In reality, I know it’s kind of silly to be so protective of STUFF. Physical things. Possessions. Some of which to this day I have no idea why I would want to keep. But it wasn’t just stuff in my mind at that time. These were things that had been a part of my life. Evidence of the past. Proof that certain events had really taken place.
And it wasn’t just the stuff. It was the feeling of violation, of losing every shred of privacy our family ever had. Of feeling like this was something all these people in our ward had just been waiting on for years, the chance to dig in and get to the fleshy center of our family. To figure out What We Were All About. To uncover every dirty little secret and expose it. Then, they might Finally Understand Us.

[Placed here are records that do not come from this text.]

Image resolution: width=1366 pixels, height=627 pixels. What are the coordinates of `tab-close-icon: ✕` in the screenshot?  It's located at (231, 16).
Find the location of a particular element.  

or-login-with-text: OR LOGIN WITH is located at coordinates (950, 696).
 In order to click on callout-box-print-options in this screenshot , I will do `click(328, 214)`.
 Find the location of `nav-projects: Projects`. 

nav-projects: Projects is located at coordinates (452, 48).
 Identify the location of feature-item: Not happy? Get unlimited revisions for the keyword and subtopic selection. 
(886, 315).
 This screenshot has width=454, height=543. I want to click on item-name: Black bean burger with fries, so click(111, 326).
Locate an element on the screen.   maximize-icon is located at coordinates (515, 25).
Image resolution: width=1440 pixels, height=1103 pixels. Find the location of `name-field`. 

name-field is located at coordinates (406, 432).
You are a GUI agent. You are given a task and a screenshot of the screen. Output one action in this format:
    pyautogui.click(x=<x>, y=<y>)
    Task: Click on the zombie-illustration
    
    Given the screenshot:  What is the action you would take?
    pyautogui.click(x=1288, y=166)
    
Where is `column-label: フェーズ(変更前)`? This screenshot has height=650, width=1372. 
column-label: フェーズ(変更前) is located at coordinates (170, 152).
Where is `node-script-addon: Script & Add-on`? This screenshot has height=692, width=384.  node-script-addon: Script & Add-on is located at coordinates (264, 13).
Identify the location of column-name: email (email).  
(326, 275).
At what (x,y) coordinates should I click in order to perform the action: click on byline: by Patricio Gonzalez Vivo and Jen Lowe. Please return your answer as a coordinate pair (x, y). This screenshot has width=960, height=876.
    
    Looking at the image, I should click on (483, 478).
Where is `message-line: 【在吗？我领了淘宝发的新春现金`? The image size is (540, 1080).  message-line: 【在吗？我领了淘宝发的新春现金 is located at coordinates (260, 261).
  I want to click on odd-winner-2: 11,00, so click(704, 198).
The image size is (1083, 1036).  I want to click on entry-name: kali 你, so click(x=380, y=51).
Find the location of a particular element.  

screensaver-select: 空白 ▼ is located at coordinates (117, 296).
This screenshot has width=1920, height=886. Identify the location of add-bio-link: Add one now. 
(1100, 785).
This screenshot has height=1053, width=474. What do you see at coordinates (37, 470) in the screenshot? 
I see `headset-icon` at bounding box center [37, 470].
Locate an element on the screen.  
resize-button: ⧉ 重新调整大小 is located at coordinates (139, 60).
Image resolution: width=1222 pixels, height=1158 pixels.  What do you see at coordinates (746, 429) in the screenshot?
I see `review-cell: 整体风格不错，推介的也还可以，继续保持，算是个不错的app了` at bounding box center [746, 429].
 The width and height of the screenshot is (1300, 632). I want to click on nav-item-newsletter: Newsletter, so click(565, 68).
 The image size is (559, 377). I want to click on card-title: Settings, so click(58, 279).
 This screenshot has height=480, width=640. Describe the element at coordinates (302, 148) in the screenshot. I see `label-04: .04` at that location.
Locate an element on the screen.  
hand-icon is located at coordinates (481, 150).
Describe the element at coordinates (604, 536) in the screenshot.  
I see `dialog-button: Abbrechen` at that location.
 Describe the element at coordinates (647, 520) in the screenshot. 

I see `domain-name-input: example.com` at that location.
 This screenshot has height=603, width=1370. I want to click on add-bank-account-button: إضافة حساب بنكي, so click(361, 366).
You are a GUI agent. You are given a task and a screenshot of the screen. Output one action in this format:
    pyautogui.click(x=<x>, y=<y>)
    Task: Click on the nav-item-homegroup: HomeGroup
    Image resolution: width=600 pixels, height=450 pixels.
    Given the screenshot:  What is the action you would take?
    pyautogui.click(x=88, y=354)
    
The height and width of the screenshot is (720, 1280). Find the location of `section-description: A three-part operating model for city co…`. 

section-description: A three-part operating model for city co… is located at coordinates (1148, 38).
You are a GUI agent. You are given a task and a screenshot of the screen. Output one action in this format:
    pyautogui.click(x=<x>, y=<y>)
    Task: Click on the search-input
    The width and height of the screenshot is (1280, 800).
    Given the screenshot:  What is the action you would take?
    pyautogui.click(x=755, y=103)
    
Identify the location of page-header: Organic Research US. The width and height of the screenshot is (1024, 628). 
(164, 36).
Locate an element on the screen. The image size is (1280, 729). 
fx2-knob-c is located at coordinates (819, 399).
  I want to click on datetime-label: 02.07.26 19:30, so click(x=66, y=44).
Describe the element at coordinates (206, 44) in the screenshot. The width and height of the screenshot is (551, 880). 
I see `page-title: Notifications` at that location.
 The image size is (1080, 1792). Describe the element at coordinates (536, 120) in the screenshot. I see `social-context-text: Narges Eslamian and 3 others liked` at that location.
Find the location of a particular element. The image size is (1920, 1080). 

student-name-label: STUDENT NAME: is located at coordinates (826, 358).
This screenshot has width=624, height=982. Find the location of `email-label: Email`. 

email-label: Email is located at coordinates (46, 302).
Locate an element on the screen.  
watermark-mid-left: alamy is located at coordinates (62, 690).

The pillaging continued for weeks. More than a few of the ladies from the Relief Society, a majority of the women that had first come in and began to clean, began to be completely disgusted with what was going on. They saw people pocketing things they found that they wanted to keep. They saw people picking and choosing things that would be in the Yard Sale, but deftly hidden away and priced so low so they themselves could get their hands on it.
The aforementioned women stopped coming to the house. They couldn’t take it anymore than I could. Down to the deepest parts of my soul, I know this small group of women genuinely cared for my mom and our entire family, and believed what they were doing was the right thing. For that, I will always hold a special place in my heart for them. Particularly for a woman I’ll call Debbie, who grabbed the jewelry box full of my Tutu’s jewelry, some of which was priceless, and kept it at her house until my mom’s return. She didn’t want The Mob stealing or selling it. Thank you, Debbie.